Utility function that looks are every customer and item pair and map to a rating, which stands as R.

An example of the utility matrix looks like this:

The key problem for recommender system is to figure out the blank values in the utility matrix. Push the predicted unknown to the user if fits the criteria. There are three key problems for recommenders:

  1. Gathering known ratings for matrix: how to collect the data in the utility matrix
  2. Extrapolate unknown ratings from the known ones: mainly interested in high unknown ratings: we are mainly interested in high unknown ratings
  3. Evaluating extrapolating methods: how to measure success/performance of recommender methods.

Gathering Ratings:

  1. Explicit: ask people to rate items. Doesn’t scale: only a small fraction of users leave ratings and reviews
  2. Implicit: learn ratings from user actions (Purchase implies high rating, what about low ratings?)

Extrapolating Utilities:

Key problem:

  1. utility matrix U is sparse. Most people have not rated most items
  2. Cold start: new items have no ratings, new users have no history

Three approaches to recommender systems:

  1. Content based
  2. collaborative
  3. Latent based models

[B] Details of the content based recommenders

Main idea: recommend items to customer x similar to previous items rated highly by x

  1. Build item profiles: users may rate different item highly. Item profile is a description of the item. This is the metadata of the item.
  2. Based on the item profiles, build user profiles. User profile implies what the user likes.
  3. Based the user profile, we can match the user profile with the item catalog.

1. Building Item profiles:

For each item, create an item profile. Profile is a set of features for example:

  1. Movies: authors, title, actor, director
  2. Images, videos: metadata and tags
  3. People: set of friends

Convenient to think of the item profile as a vector: one entry per feature (each actor, director, … Vector might be boolean or real-valued

Example of news article recommendation:

Text features: set of important words in item (document) -> for example recommending the news. Now the question becomes we need to pick important words: usual heuristic from text mining is TF-IDF (term frequency * inverse doc frequency)

TF-IDF refresher

2. Building User profile:

User has rated items with profiles i1,…,in

The simplest way to construct user profile is just to take a weighted average of rated item profiles. The simple way to construct doesn’t take into account the user preferences.

Variant: normalize weights using average rating of user. More sophisticated aggregations are possible.

Simple User profile examples:

Boolean Utility Matrix
Star rating capturing positive and negative ratings

3. Build Predictions (After user profile and item profiles are constructed)
- - - - - - -
▸ Task 1:
In the recommender system notes, which usual text-mining heuristic is named for picking the important words in a document?
▸ Task 2:
Resume the recommender system notes, starting right after their final heading.
The lines after this point have no connection to the recommender system notes.

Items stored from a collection
- - - - - - -
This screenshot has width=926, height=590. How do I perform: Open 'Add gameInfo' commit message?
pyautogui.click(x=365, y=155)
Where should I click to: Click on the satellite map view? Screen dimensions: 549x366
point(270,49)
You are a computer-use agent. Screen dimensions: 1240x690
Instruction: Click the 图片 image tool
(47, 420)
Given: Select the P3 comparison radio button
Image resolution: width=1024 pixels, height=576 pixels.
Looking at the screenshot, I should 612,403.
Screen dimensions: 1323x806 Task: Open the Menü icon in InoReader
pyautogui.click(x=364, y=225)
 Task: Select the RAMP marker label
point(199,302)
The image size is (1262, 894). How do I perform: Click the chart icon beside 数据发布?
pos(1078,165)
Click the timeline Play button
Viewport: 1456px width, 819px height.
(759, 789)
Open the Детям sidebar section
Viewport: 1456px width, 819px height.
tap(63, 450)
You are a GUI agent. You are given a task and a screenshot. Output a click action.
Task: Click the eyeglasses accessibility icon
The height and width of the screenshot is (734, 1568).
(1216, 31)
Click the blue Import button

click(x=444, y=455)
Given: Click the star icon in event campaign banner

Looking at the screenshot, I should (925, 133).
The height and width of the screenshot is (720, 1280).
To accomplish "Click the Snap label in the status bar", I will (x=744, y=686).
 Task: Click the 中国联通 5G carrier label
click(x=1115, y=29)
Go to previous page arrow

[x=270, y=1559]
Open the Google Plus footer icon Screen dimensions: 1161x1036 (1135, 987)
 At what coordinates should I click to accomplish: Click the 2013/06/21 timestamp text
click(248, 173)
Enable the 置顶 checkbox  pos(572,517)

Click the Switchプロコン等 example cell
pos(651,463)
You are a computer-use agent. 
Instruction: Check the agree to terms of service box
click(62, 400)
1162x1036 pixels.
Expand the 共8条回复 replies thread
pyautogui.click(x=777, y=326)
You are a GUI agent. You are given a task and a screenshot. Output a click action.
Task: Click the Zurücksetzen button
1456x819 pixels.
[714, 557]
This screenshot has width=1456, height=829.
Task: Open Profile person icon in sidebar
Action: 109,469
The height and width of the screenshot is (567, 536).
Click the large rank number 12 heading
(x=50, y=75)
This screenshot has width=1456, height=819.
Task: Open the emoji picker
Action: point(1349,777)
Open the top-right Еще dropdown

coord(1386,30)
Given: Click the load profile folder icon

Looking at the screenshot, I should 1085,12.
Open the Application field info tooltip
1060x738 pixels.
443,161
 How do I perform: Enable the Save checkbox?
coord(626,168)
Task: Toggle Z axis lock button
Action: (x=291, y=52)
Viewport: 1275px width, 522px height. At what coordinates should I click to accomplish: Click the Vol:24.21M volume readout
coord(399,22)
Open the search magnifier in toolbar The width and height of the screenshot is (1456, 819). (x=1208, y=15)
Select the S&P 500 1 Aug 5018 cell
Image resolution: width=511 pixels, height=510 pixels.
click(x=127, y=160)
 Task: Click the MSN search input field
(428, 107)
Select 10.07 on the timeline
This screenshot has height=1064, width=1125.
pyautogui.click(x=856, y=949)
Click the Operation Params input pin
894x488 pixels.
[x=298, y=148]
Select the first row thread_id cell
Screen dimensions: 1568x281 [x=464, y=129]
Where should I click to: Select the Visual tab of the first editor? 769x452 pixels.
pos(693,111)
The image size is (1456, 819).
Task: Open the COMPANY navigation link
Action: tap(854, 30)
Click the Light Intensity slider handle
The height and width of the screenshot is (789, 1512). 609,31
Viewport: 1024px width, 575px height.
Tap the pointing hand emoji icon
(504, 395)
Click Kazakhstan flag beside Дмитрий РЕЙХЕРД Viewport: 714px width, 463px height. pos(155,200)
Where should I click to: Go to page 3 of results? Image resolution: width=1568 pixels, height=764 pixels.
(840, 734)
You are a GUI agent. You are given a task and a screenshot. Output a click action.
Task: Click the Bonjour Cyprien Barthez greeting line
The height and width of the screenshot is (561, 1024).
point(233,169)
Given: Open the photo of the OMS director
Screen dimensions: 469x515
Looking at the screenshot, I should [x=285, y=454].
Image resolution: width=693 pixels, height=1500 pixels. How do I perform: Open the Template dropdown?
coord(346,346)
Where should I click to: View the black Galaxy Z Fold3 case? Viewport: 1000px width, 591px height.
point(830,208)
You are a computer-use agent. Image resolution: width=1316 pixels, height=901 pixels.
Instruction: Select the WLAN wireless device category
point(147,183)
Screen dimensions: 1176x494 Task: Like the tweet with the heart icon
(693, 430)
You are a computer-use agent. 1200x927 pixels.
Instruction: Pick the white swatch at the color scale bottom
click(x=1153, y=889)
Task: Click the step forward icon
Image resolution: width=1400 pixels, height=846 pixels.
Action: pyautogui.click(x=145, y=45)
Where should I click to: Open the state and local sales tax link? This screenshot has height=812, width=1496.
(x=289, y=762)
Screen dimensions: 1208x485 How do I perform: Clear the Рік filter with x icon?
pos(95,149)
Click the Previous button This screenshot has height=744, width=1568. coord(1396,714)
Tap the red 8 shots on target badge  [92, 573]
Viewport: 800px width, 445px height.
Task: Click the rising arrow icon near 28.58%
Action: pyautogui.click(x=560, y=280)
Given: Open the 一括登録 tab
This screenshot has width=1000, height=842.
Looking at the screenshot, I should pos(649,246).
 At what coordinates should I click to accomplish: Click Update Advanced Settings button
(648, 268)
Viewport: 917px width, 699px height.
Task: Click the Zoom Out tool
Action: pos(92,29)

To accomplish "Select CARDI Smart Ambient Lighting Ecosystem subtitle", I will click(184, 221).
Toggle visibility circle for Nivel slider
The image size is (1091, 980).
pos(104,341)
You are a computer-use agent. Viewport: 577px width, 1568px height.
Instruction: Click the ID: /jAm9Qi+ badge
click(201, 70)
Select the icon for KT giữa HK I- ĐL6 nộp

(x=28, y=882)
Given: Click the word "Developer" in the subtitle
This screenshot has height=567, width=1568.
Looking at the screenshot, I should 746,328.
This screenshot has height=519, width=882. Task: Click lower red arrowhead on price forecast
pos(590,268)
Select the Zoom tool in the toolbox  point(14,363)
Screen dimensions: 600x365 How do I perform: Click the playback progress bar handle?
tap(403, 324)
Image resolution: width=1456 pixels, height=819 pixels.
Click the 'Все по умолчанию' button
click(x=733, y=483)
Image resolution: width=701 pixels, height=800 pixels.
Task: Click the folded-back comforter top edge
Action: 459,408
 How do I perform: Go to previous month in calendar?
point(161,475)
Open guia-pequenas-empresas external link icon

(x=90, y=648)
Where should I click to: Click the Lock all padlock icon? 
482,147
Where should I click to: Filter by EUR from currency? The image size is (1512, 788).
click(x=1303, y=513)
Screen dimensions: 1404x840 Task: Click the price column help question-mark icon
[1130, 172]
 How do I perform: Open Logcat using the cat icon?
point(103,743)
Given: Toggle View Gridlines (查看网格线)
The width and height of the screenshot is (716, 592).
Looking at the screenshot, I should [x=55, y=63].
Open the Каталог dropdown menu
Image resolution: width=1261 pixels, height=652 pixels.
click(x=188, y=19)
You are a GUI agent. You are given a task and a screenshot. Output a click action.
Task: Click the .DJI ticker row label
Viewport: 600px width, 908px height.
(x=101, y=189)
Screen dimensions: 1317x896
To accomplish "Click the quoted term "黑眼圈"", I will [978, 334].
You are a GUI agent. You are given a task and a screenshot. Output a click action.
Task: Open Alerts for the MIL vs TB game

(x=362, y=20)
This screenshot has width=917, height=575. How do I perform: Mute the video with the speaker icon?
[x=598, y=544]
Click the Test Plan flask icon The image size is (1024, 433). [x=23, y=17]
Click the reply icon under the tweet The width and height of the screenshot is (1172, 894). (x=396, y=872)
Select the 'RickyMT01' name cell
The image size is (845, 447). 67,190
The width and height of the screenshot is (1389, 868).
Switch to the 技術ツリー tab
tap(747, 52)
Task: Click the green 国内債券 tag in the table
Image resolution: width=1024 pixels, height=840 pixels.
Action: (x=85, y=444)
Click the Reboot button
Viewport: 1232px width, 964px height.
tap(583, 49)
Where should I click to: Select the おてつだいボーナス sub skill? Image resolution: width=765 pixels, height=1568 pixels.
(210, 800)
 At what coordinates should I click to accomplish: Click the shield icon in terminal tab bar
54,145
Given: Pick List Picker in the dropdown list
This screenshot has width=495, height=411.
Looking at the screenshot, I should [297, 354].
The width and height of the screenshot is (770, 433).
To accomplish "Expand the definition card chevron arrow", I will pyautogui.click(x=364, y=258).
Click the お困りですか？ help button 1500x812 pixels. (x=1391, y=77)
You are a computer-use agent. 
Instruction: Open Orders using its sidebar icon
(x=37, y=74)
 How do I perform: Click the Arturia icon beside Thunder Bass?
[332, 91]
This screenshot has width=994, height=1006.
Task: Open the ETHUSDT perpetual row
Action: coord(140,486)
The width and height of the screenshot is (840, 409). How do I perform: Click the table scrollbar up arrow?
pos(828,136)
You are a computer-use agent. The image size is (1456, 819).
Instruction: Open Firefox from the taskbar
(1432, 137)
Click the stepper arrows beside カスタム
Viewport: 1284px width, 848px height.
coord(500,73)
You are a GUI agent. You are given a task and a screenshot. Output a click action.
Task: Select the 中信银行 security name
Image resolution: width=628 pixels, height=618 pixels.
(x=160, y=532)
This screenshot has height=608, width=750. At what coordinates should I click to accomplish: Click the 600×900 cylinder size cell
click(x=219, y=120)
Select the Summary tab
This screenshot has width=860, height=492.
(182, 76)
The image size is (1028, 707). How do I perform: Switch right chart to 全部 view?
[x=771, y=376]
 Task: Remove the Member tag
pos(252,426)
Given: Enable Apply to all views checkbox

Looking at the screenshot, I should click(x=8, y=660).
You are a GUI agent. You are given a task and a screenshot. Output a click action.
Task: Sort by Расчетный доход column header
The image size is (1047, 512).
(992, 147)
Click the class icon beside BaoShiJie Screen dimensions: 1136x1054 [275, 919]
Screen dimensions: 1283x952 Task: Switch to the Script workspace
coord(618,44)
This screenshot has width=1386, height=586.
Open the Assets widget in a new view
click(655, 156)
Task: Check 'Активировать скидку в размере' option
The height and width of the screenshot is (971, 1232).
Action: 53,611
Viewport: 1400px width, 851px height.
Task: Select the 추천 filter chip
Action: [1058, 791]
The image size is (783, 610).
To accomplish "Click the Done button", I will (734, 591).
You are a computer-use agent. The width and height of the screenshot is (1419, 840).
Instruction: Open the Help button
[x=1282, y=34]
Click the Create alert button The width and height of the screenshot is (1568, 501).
- - - - - - -
▸ Written answer 1:
TF-IDF (term frequency times inverse document frequency).

▸ Written answer 2:
In high dimensional space, the angle theta is a good measure of distance between two vectors

Based on the user profile x, we compute the cosine similarity between user profile x and the items y. Then we pick the top n items y that have the highest cosine similarities with the user profile and push those recommendations to the user.

Pros and Cons of Content based filtering:

Pros

  1. No need for data on other users: only the user and the user’s history is enough
  2. Able to recommend to users with unique tastes
  3. Able to recommend new and unpopular items. Don’t need the item history. No first rater problem. When the item is new, no one has rated yet but based on the item profile that gets populated, the item can be recommended to users with similar cosine similarity.
  4. Explanations for recommended items: content features that caused an item to be recommended (For example, the explanatory text for a recommendation could be: this was recommended to you because you have watched similar movies, read similar news, cared about specific topics etc.)

Cons

  1. Finding the appropriate features is hard. In movies, some item categorization are blurry.
  2. Overspecialization: never recommends items outside user’s content profile. If the user never interacted with a specific item, then items don’t really get recommended. People also have multiple interests that we don’t know. It also unable to exploit quality judgments of other users.
  3. Cold start problem for new users: how to build a user profile? If the user hasn’t rated any items, then there’s no user profile. Building new user profile for the. To deal with this, many recommenders create average profiles and gradually improve the user profiles overtime

[C] Details of the Collaborative Filtering based recommenders

Basic idea to the collaborative filtering: (User to user similarities)

The key trick is to find the neighborhood of users who are similar to user x.

The notion of similarity between users are important.

The key in defining similarity functions is to define how we deal with unknown values.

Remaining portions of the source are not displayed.